** start Supplied passage **

# plow paint jobs



## glynch95 (Feb 16, 2011)

So--how ridiculous is my new Meyer?


----------



## glynch95 (Feb 16, 2011)

*Here's the pic*

hope you guys think this is cool.


----------



## IC-Smoke (Feb 15, 2008)

Dang you got a lot of teeth!


----------



## thatlittleguy? (Sep 22, 2010)

very creative!


----------



## magik235 (Dec 28, 2007)

It looks good. I like it.


----------



## coldcoffee (Jul 17, 2008)

Very creative...1 gold tooth would give it that extra bling though.


----------



## STIHL GUY (Sep 22, 2009)

haha. thats something ive never seen before


----------



## KMBertog (Sep 9, 2010)

let the big dog eat!


----------



## kashman (Jan 13, 2004)

well we know your not from the south 2 many teeth :laughing:


----------



## pvtben121 (Aug 22, 2010)

hope you dont get a cavity


----------



## Holland (Aug 18, 2010)

And here i thought barq's was the only one that had bite!


----------



## mercer_me (Sep 13, 2008)

It's diferent, that's for sure.


----------



## Dewey (Feb 1, 2010)

Cool paint job !!! I'm sure you'll get a few looks around town !! A few years ago I painted " THINK SNOW " on my plow it made a few people smile ussmileyflag


----------



## mercer_me (Sep 13, 2008)

Dewey;1262759 said:


> Cool paint job !!! I'm sure you'll get a few looks around town !! A few years ago I painted " THINK SNOW " on my plow it made a few people smile ussmileyflag


That sounds pretty cool Dewey. There are a few guys around hear that paint there phone numbers and there buisnes name on there plows. But, nothing like "THINK SNOW."

** end Supplied passage **
** start Stored data **

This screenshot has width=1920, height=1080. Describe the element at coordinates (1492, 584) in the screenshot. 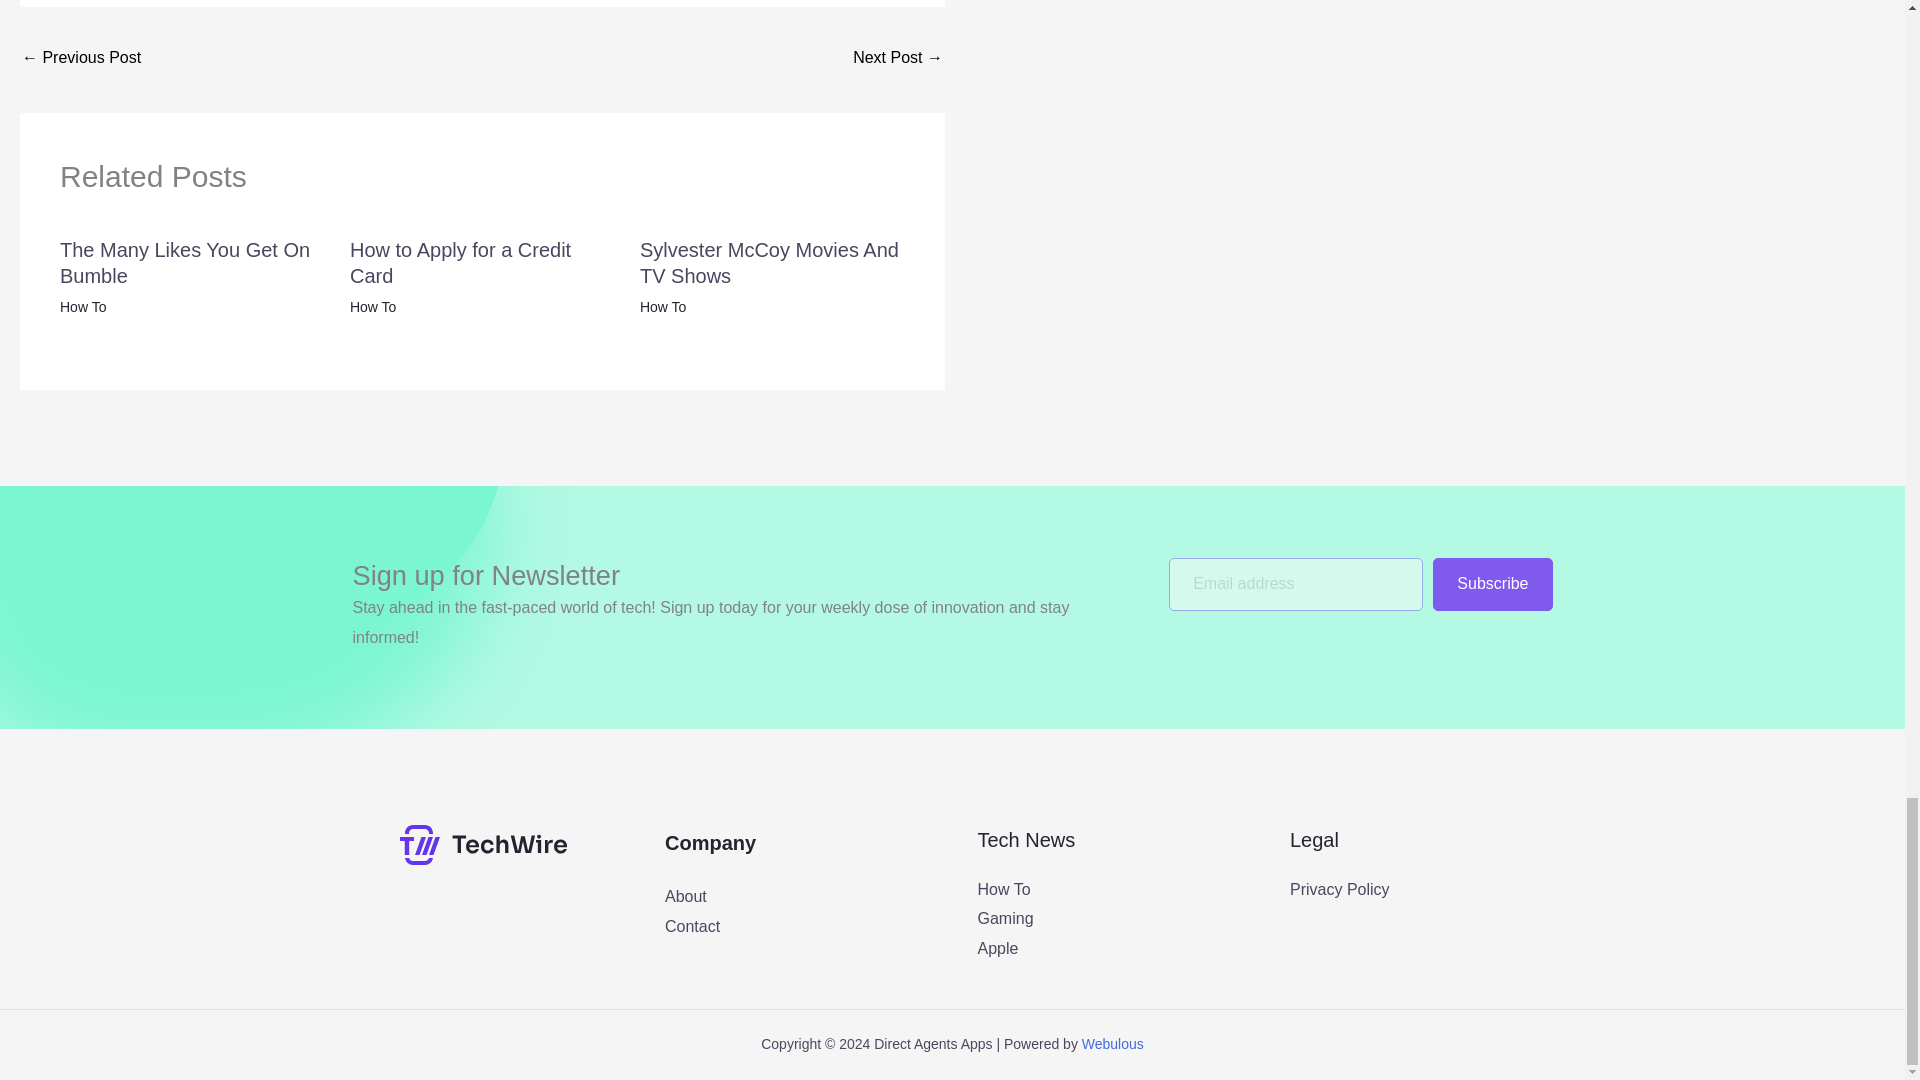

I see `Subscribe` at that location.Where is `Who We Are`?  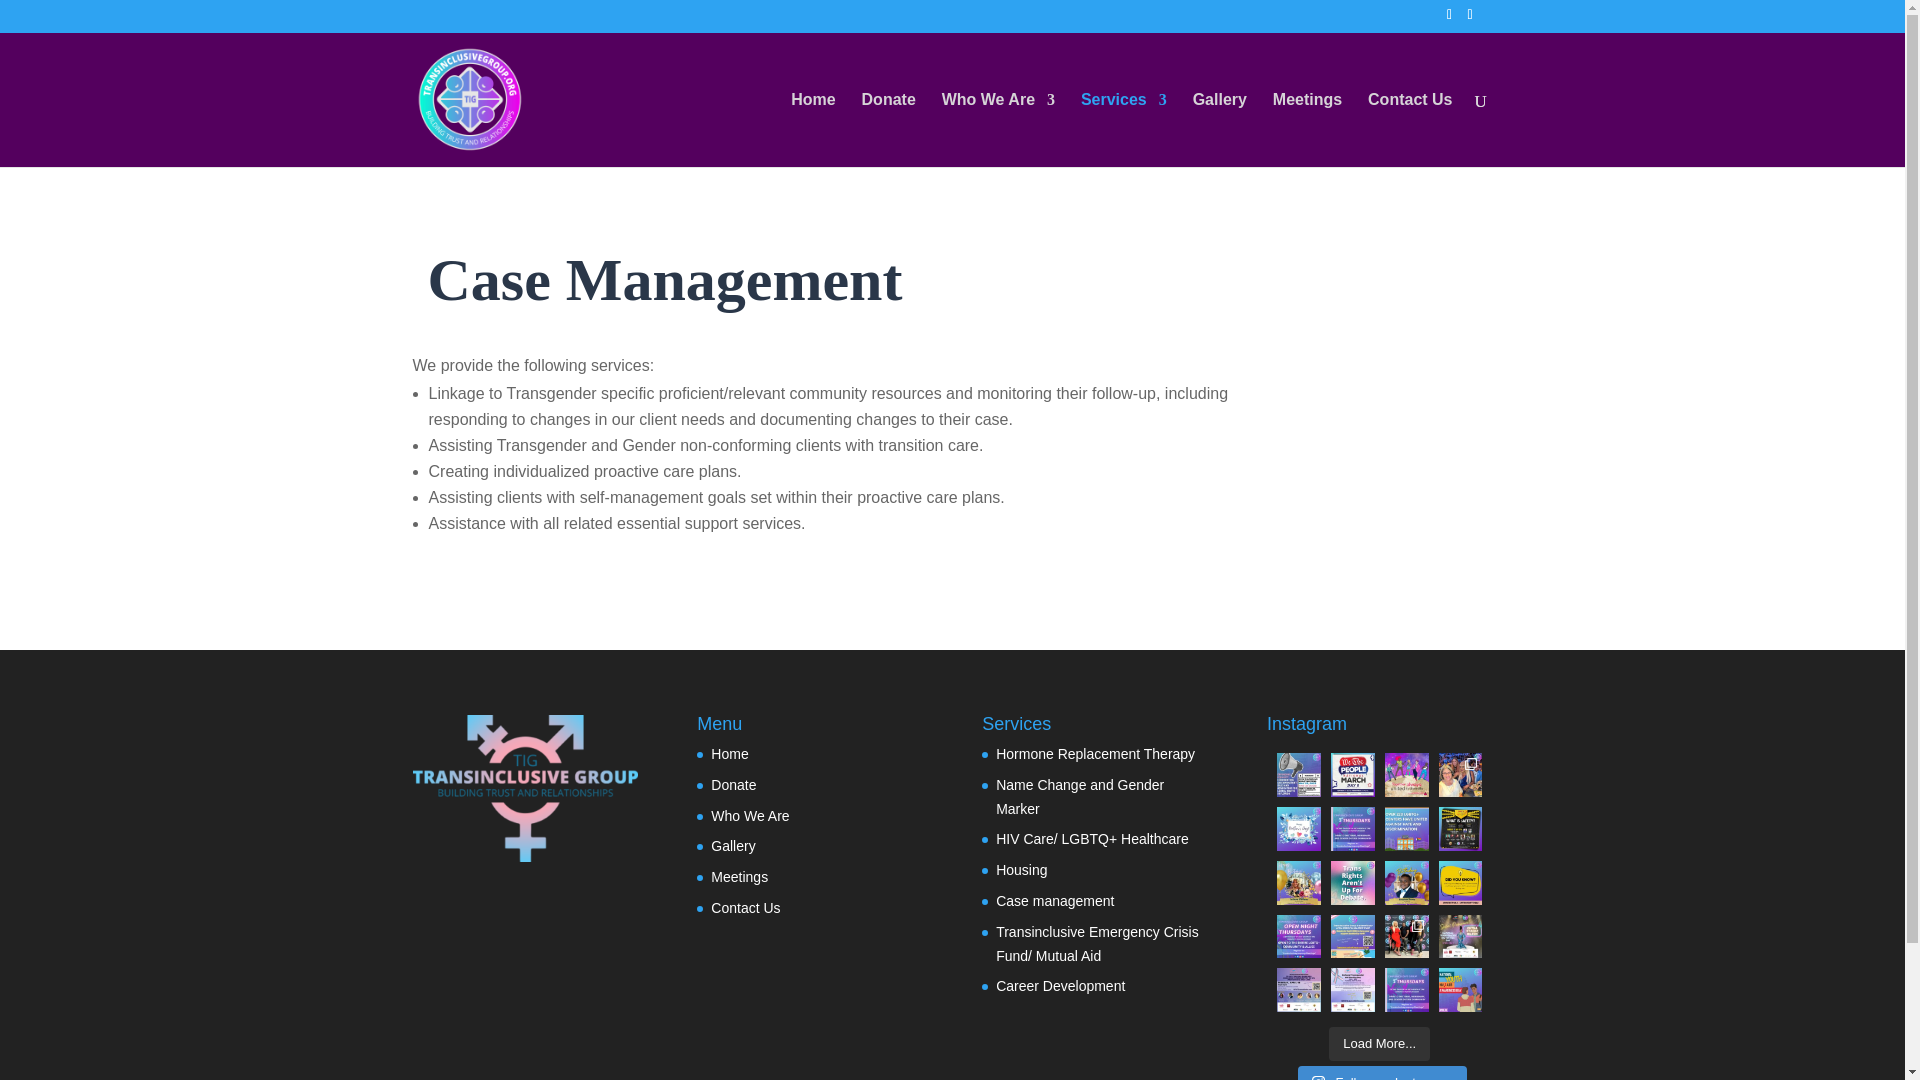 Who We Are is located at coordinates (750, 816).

** end Stored data **

▶ [Task directions] Carry the plow paint job thread forward past mercer_me's reply to Dewey, adding the posts that come next.

▶ [The reply]
----------



## DodgeBlizzard (Nov 7, 2003)

I'd have your company name on the jeep so when people talk about it, they know who it is. It's different. I like it.


----------



## forbidden (Dec 22, 2010)

I was going to paint a sharks mouth on mine, sort of the same idea as the teeth on a old P-51 mustang engine cowling. Perhaps paint my Blizzard with a big yellow happy face and red tongue, maybe a "here Honda Honda Honda" on another. Anything that makes people look and talk is a sure fire win in the advertising department.


----------



## Rc2505 (Feb 5, 2007)

Best advertisment you can have at this point is to leave that plow on all season, and have the name an number of your business on both doors. People will always remember something like that. Very creative.


----------



## glynch95 (Feb 16, 2011)

*Thanks!*

Appreciate all your comments.


----------



## BenB (Nov 30, 2009)

Nice!! I plan on doing that with teeth like the old bomber nose art on my ex-army truck's v plow this summer.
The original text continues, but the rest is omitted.